It can be tricky to navigate. Consumers are demanding digital services that cater to their sense of urgency but still want that “personal touch,” with access to hyper-personalized human advice when they need it.

The challenge is to balance the two.

As a marketing leader, it’s your job to empower your relationship managers and customer-facing teams by supporting strong personal brands at the local level. Provide them with scalable campaigns they can use to educate, upsell and cross-sell to customers when it makes sense to do so. Most consumers prefer working with relationship managers who “get them” rather than generic recommendations based on broad demographics. Modern technology, particularly intelligent automation, makes it possible to reach the consumer with the right message at the right time and place – physical or virtual.

2. More Data Shouldn’t Result in More Confusion

Banks are sitting on mountains of data: data on risks associated with the market, liquidity and credit as well as customer data generated from decades of interactions and transactions.

However, what’s a mountain of data without insight? A pile of numbers.

Banks can transform that data into meaningful information and leverage insights to market the right products and services to new and existing customers, boosting sales, retention – and the bottom line. It’s not enough to simply gather raw data across multiple, disparate systems.

Executive leadership must develop a clear strategy to capture, process and analyze those numbers across a single, trusted solution. The emphasis on mining troves of data for actionable insights means banks will also have to focus on upgrades or invest in best-of-breed technology solutions – and partners – that can process, analyze and transmit that information beyond what is in place at most organizations.
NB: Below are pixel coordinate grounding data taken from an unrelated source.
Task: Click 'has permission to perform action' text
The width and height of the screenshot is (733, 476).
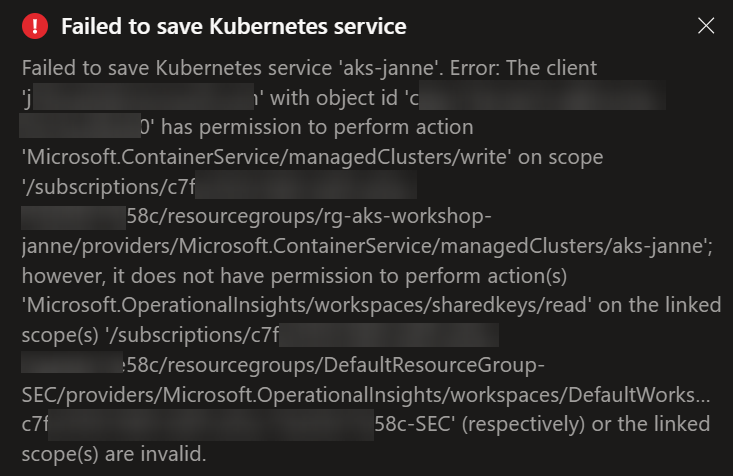Action: [x=317, y=127]
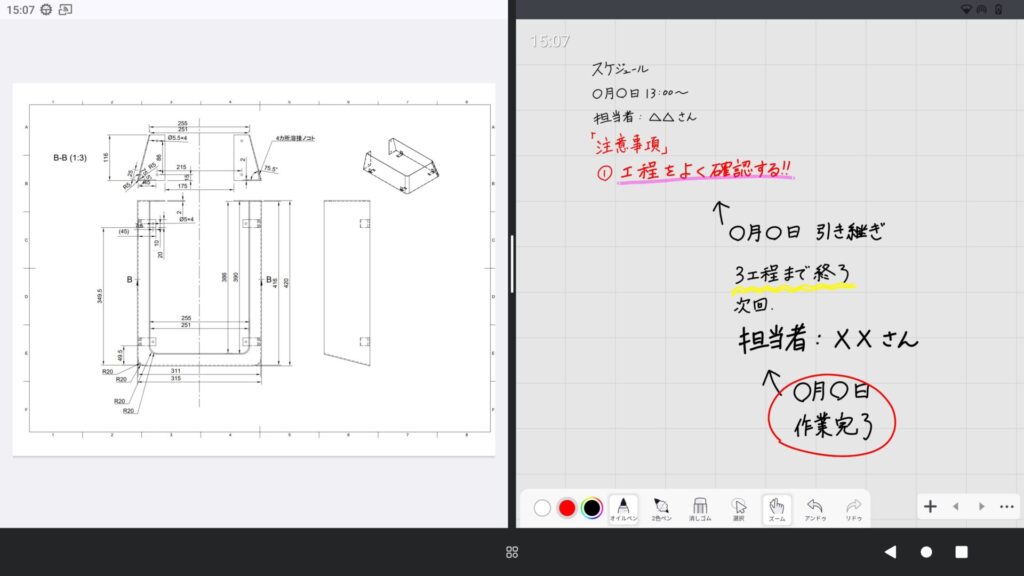Undo the last stroke (アンドゥ)
Screen dimensions: 1024x576
[x=814, y=508]
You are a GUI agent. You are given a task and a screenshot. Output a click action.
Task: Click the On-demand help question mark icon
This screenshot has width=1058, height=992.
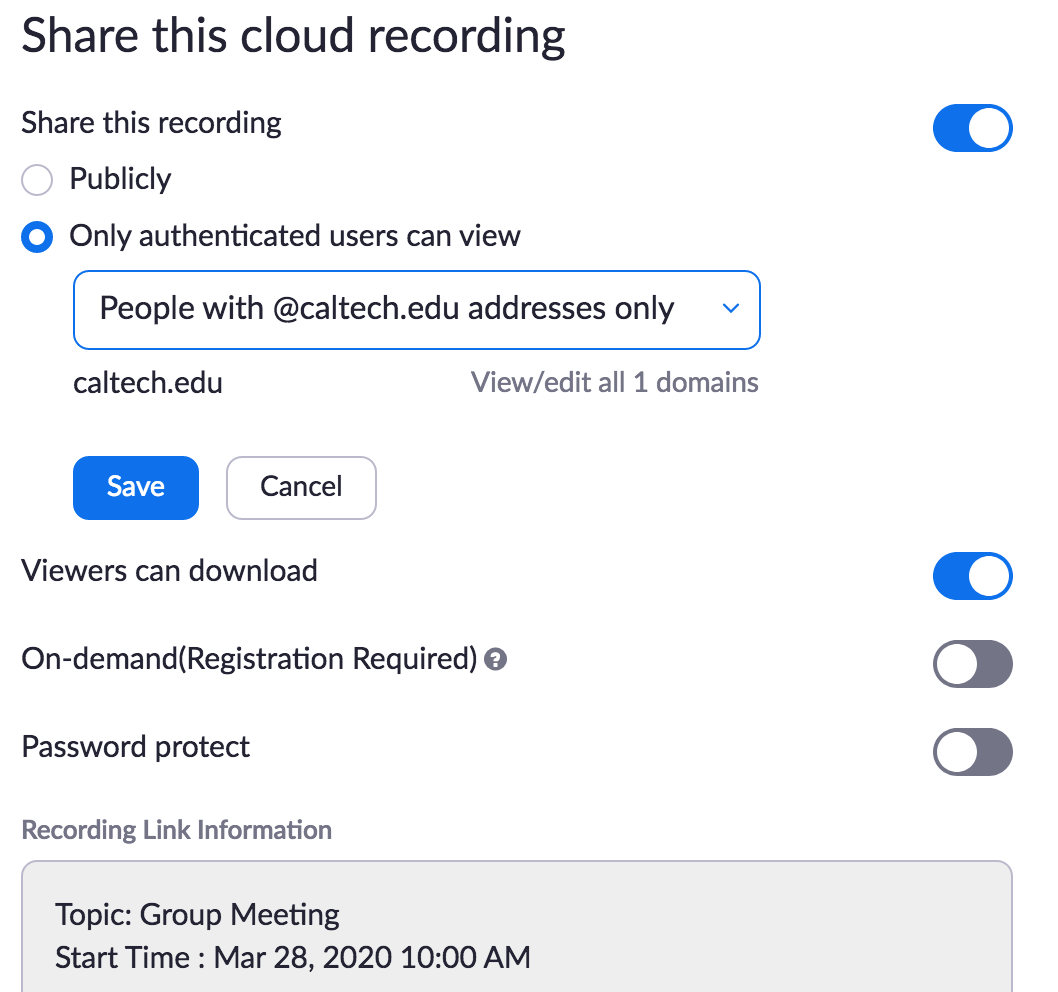(495, 660)
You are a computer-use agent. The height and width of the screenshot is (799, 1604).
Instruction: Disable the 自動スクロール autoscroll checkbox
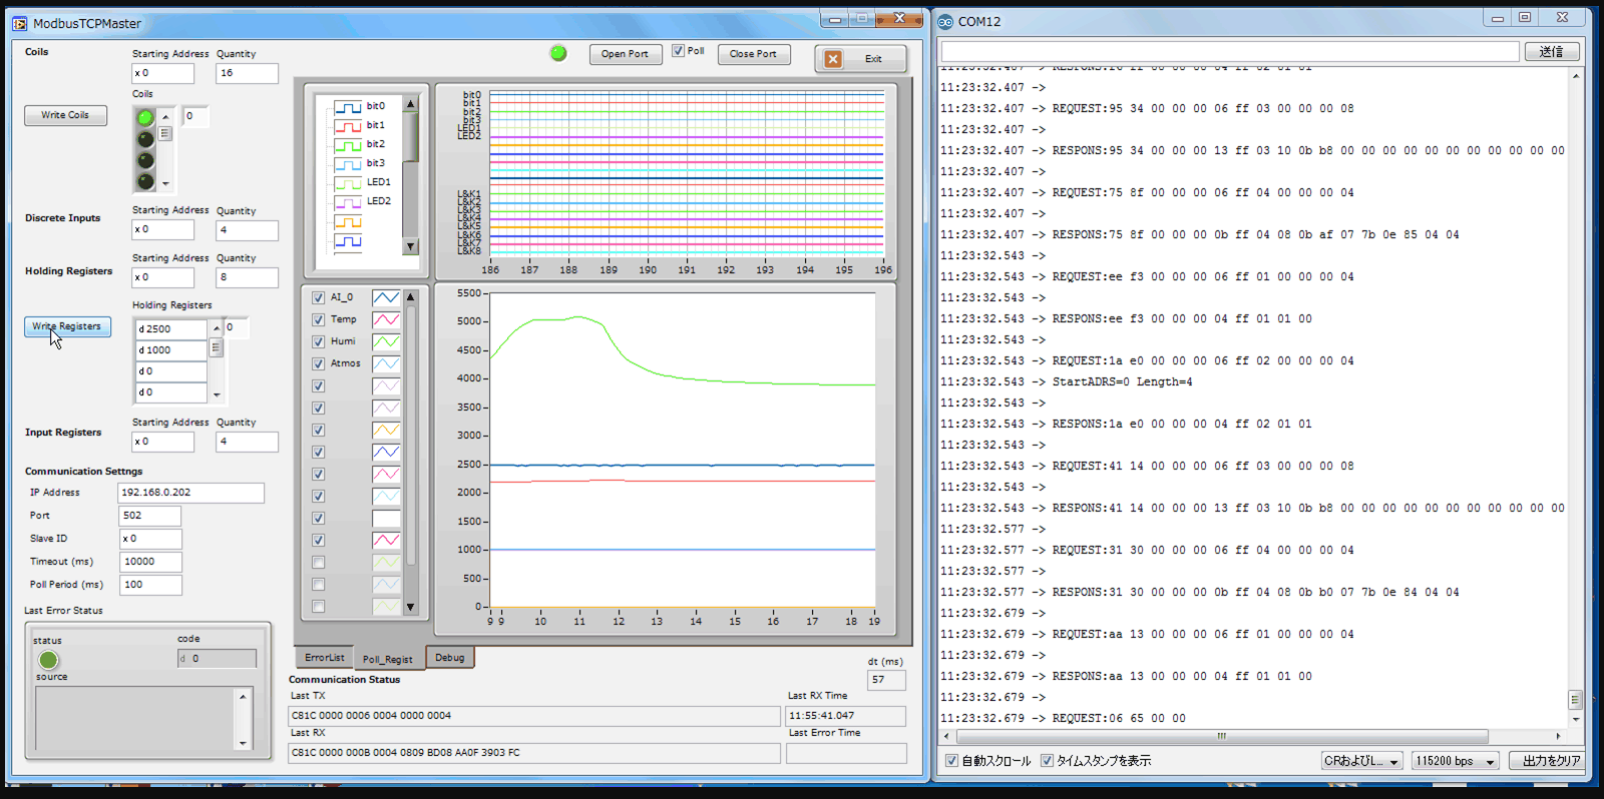(952, 761)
3. Greater Innovation Means Fiercer Competition

Trust in a brand – particularly in the banking industry – is no longer determined by how long it’s been around. A report from Scratch, a team operating within media company Viacom, revealed one-third of the 10,000 people surveyed believed they would not need a bank at all in the future.

In addition to consumer pressure to innovate around products, services and, above all, the customer experience, tech giants such as Amazon are venturing into the industry. Bain & Company reports 65 percent of Amazon Prime respondents would try a free online bank account offered by Amazon. The very thought of Amazon bank accounts should strike fear into the hearts of banking executives across the country.

Traditional banks can still win – on one condition: Banks must stop competing with fintech and opt to partner with them instead.

Most customers still identify traditional banks as their primary financial relationship – not to mention the firm grasp traditional banks have on the regulatory landscape. In turn, fintech companies excel at innovation and delighting the customer. Together, banks and fintech companies will find their competitive advantage. 

Conclusion: Leveling Up for the New Era of Marketing

Marketing has changed banking forever. While it may seem like those changes have been driven by digitization, it’s actually a shift from volume to value. For the first time, the banking industry can elevate marketing to the role of a strategic partner capable of driving top-line growth and brand loyalty. In this strange new world, the biggest threat facing banks is inaction.

How will you change your marketing mindset to keep pace with the modern demands of your consumer?